Маликов {Бывший судебный следователь Холма (псковской губ.). Прежде занимал туже должность в козельском уезде Калужской губ., но по проискам известного эксплуататора Мальцева, у которого на откупе все власти, начиная с губернатора Спасскаго и до земского исправника и его помощника, едва не потерял места и был переведен в Псковскую губернию.}, Бибиков {Мировой посредник козельского уезда.}, Оболенский {Секретарь земской управы того же уезда.} и Никольский освобождены от суда или, другими словами, оправданы, но Отданы в распоряжение Валуева, который и порешил: Маликов ссылается в Архангельскую губернию, Бибиков в Вологодскую, Оболенский в Костромскую, Никольский или в Вятскую или в Вологодскую.

Всем им, если кошелек не набит туго, грозит этап.

Кого пощадил Гагарин, тех добьет Валуев.

Даже кн. Вадбольский переводится в Рязанскую губ. и с Голофтеевым вероятно будет поступлено подобным же образом. Оба они были мировыми посредниками Козельского уезда и обоих вина состоит в «знакомстве с Маликовым и Бибиковым». Вот она строгая-то последовательность!

Маккавеев, оправданный следственною (даже) комиссией и освобожденный от судебных преследований, ссылается в Костромскую губернию под надзор полиции, в силу собственноручной резолюции благодушного монарха, написавшего: «за политическою неблагонадежностью, водворить на месте жительства, отдав под строгий надзор местной полиции». (Можно подумать, что Александр II лично знаком с Маккавеевым и хорошо знает образ его мыслей). Говорят, будто бы наш «освободитель» не очень-то был доволен приговором (неужели князь не попал в тон и взял слишком ниже надлежащего!) и находил, что «даже миловать трудно». Если это справедливо, то зачем-же было подвергать опале Муравьева или не поручить суд и расправу Кауфману? Неосмотрительно!

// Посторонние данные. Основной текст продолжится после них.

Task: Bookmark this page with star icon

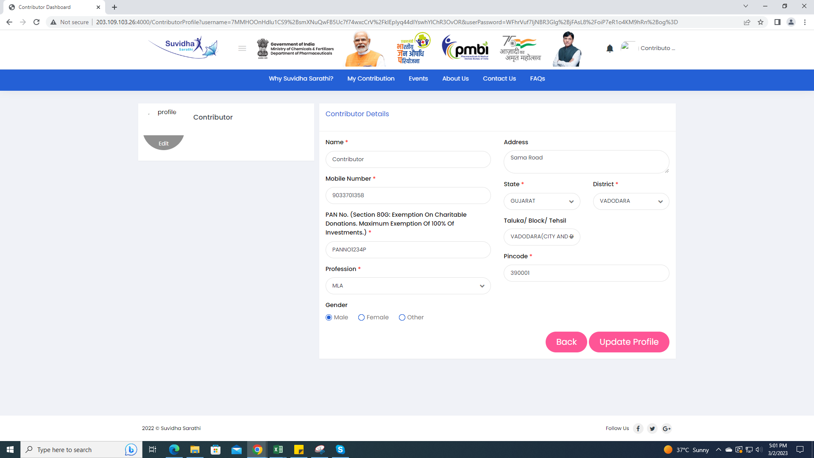Action: [x=761, y=22]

Будет «водворен на месте жительства», т. е. сослал в Енисейскую губернию, Елисеев, один из очень известных литераторов. Он оправдан еще следствием и вся вина его заключаема в том, что у него кто-то из осужденных обедал и кто-то завтракал: преступность его очевидна {Елисеев, кажется, попал под амнистию и не сослан, к чем убеждает нас его объявление об издания «Истории русской литературы XVIII столетия». Ред.}!…

Кичин едва не сошел с ума в Петропавловской.

Маркс тоже близок к помешательству. В московских частях двое сошло с ума, фамилия одного из них Органов.

Маркс в своих показаниях выражался следующим образом: «я достал стрихнина для отравления бешеной собаки или литератора Каткова«. Суд очень предупредительно заменил бешеную собаку «мышами».

Вознесенский, по возвращении в Москву, тотчас-же слег в Екатерининскою больницу. Замечательно, что ему заключение в крепости, стоившее здоровья, вменено в наказание «за посещение общества взаимного вспомоществования, не разрешенного правительством». Мы уже знаем, что это общество еще не существовало. Члены учредители собирались для составления и обсуждения проэкта устава, который должны были представить на разрешение правительства: есть-да в этом что-нибудь преступное даже с полицейской точки зрения? Прежде-ли испрашивается у правительства утверждение общества и потом составляется устав, или же наоборот?

Заканчиваю этот список беззаконных действии русского правительства. Я знаю, что он крайне не полон, как и вся предлагаемая статья: пусть-же пополнит и исправить их, кто может.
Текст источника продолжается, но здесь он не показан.